アルトC管などは音が分からないが、これなら4本全部欲しい気持ちになる。余りまだ九州辺り以外では知られていないだろうが、専門誌「オカリナ3号」に、この窯が載ってしまった。因みにソプラノCは、今は8000円だが、電話で話したい向きの為に、電話番号を載せておこう。(096)279-3959。ホームページを見ると、惹かれるものがある。

大変丁寧な親切な人で、私は誠実さを感じた。だからではないだろうが、期待に違わない音色だった。その人に応じて違った音のするオカリナだと思う。元々オカリナは、吹く人によって違う音がするものだけれど。私が「どんな音のするオカリナですか」と聞いた時、「どちらかと言うと、木村オカリナに似ています」との答えが返って来ていた。

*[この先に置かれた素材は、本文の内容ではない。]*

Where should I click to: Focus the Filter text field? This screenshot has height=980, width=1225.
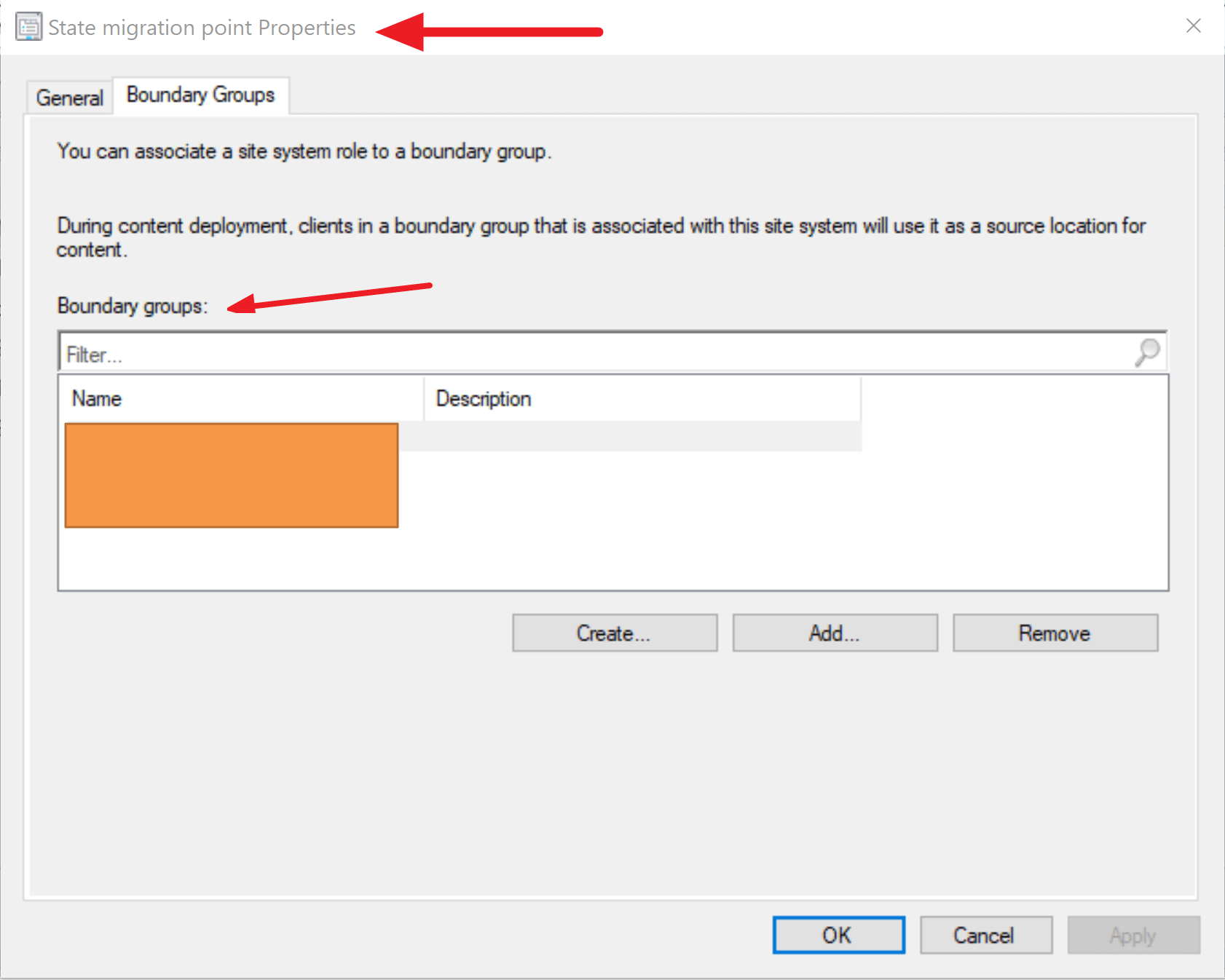[583, 355]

2つ吹き比べてみた。成る程その通りだった。今ここでその違いは安易には話せないが、よく似た音質である事には相違ない。吹き口の穴が、木村オカリナの方が大きい。微妙な違いはあるけれど、この二つは好みの問題だ。私は今、この「天」に惹かれている。

亜音が来年の3月に出来上がるので、今は注文は控えたい。だが、亜音を頼んでいなかったら、また、亜音の音を知っていなかったら、迷わず「天」を4本注文しただろう。このソプラノCは、本当に綺麗な音がする。

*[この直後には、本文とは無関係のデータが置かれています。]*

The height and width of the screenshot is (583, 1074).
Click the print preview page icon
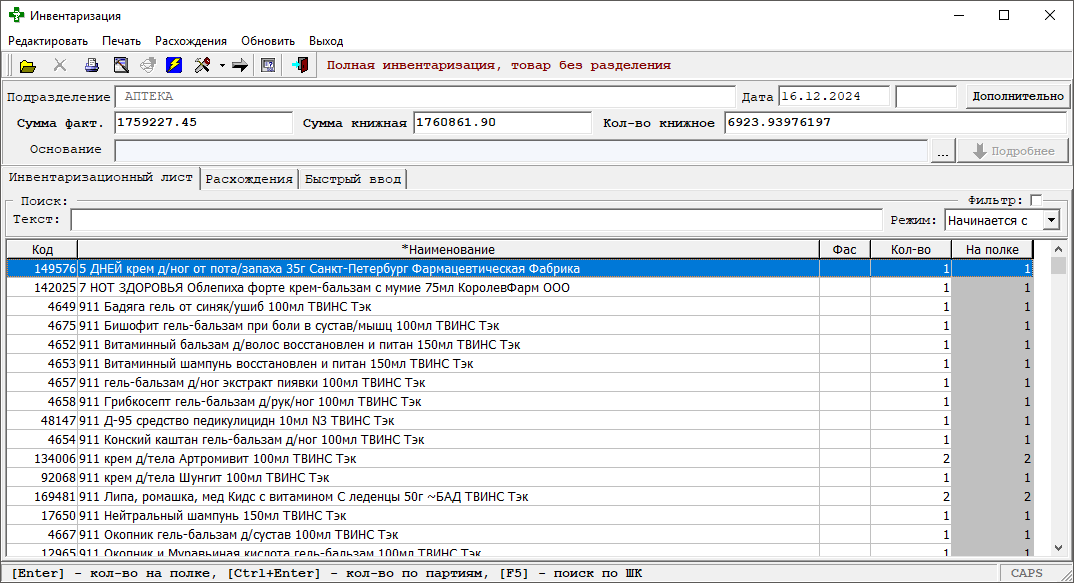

私がこう書いたからと言って、すぐに注文しないで欲しい。注文して手元に入っても、自分に合わないと言って私にその矛先を向けないで欲しい。今の自分が、素晴らしいと思っただけなのだから。

1ヶ月で送って来た。ラッキーだったかも。

今日も寒くて半袖ではいられないが、汗を流し朝シャンをしてジュースを飲んでからPCに向かっていると、それがささやかではあっても至福の時のように思われる。寒くても長袖は着ない。オカリナの練習を始めると、決まって体中が熱くなる。